In order to also remove the not yet magnetizable particles or molecules from the oil stream it is contemplated within the process just described to convert these molecules/particles into the magnetizable form of either paramagnetic molecules or ferromagnetic particles prior to subjecting the extract streams to the magneto-filtering step.
In a preferred variation of the first embodiment of this invention the demetallized extract stream is separated into a solvent stream and an oil stream. This oil stream then is further used in downstream petroleum operations such as catalytic cracking whereas the solvent stream is preferably used in the upstream step of producing the extraction mixture. The separation of the extract stream is advantageously carried out in two steps, namely in a phase separation and a solvent stripping step. In the phase separation step the extract stream is phase separated into a lean solvent stream and a rich extract stream. In the solvent stripping step the rich extract stream is then subjected to solvent stripping in an overhead solvent stream and the bottom oil stream. The lean solvent stream from the phase separation step is preferably used in the solvent extraction step upstream.
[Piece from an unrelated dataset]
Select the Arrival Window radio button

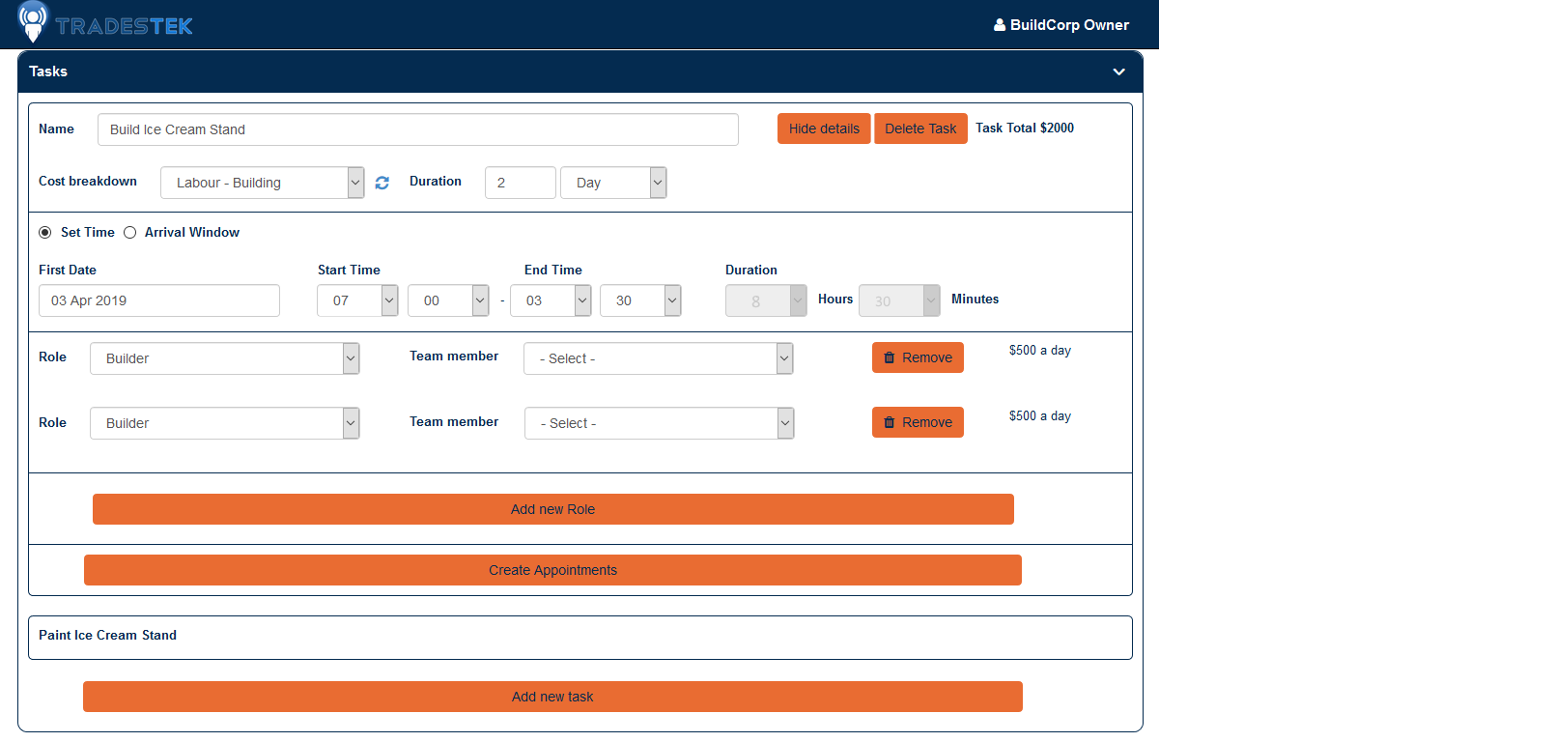pos(130,233)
The residue stream obtained in the solvent extraction step in accordance with another variation of the process of this invention is introduced into a coking operation as at least a portion of the feedstock of such a coking step. This feedstock is converted into coke, hydrocarbon products and metal rich ashes as the product of the process. In addition to coking the following other methods can be applied to the bottoms: While a coking operation is one well known process for handling the bottoms (residue, raffinate), it is likely that in application viable alternatives would be
(1) combustion; either straight or mixed with other fuels such as coke to recover the fuel value and a high metals ash for metals recovery,
(2) gasification to produce either a clean fuel gas or ultimately for hydrogen production again the ash would have high potential for metals recovery,
(3) flash hydropyrolysis to produce methane and other light hydrocarbon gases, benzene-toluene-xylene liquids, and char. The char could then be gasified as per (2) above.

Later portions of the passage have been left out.